Problem >>
Retype, exactly and with both ends included, the lines below from the one containing "At what coordinates should I click to accomplish: Click" through the end; omit the pictures.

(Collected data)
⟨
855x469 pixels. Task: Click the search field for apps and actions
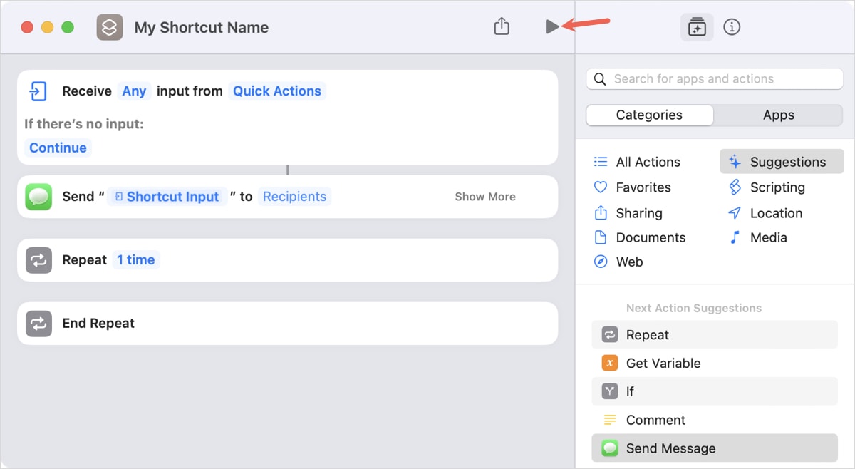point(713,78)
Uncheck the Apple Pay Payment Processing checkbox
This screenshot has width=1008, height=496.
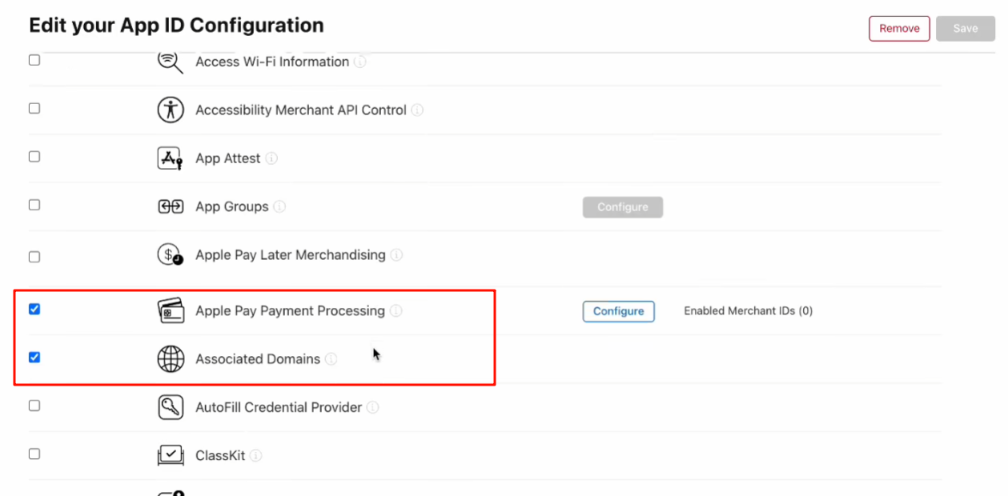34,309
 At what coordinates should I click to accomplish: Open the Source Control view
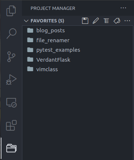[11, 57]

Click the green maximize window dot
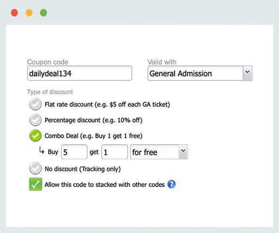(44, 13)
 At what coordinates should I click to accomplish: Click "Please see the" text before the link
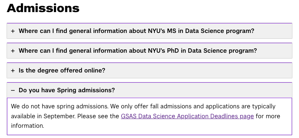[98, 116]
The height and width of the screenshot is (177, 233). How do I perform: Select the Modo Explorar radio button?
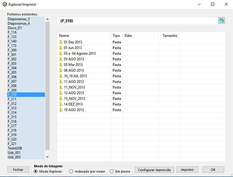point(35,172)
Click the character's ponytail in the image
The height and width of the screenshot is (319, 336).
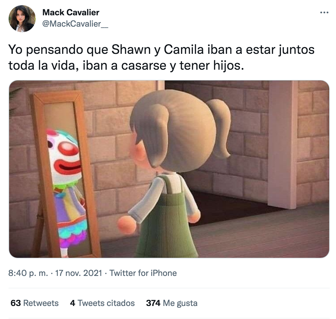pos(219,127)
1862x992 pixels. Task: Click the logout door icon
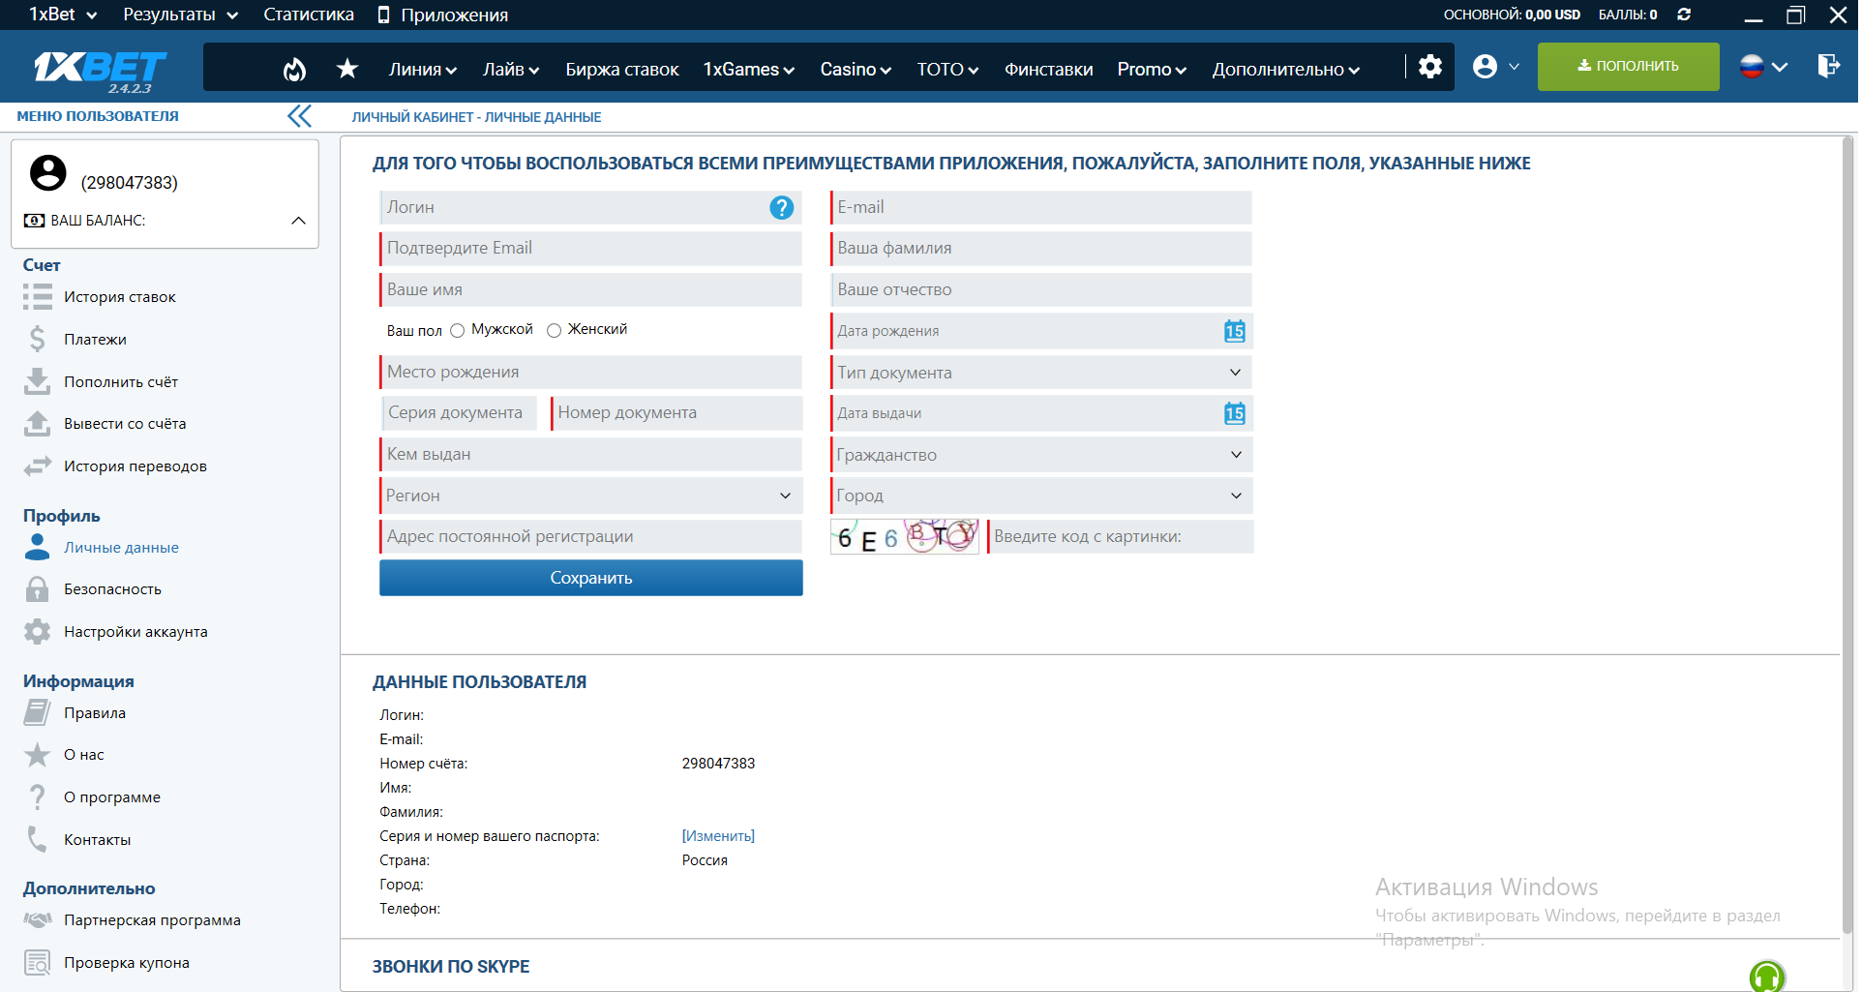[1827, 66]
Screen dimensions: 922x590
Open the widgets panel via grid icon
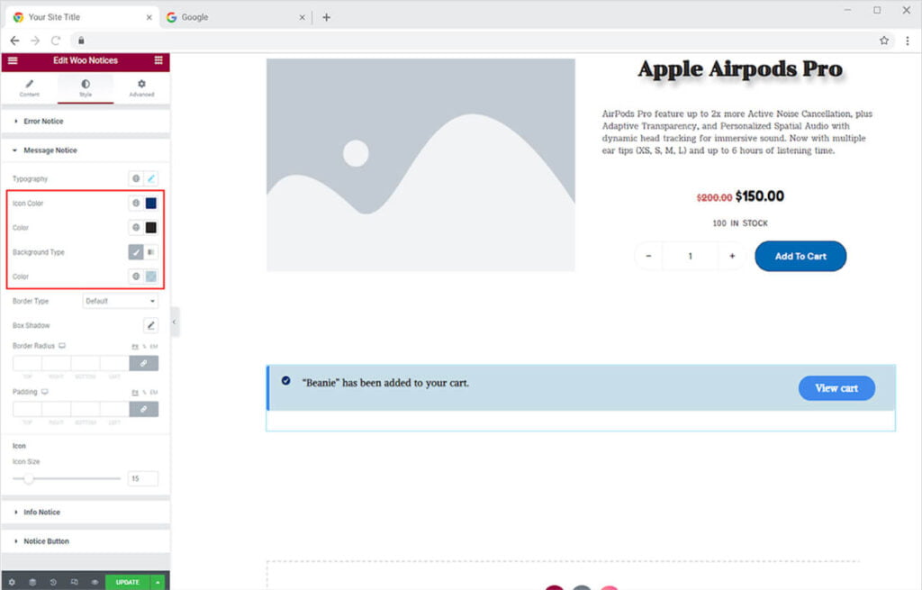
⟩
Exercise result >>
 At what coordinates should I click to accomplish: Click "Please see the" text before the link
[98, 116]
The height and width of the screenshot is (177, 233). How do I perform: Select the Modo Explorar radio button?
point(35,172)
Click the character's ponytail in the image
The height and width of the screenshot is (319, 336).
pos(219,127)
1862x992 pixels. Task: Click the logout door icon
[1827, 66]
Screen dimensions: 922x590
Open the widgets panel via grid icon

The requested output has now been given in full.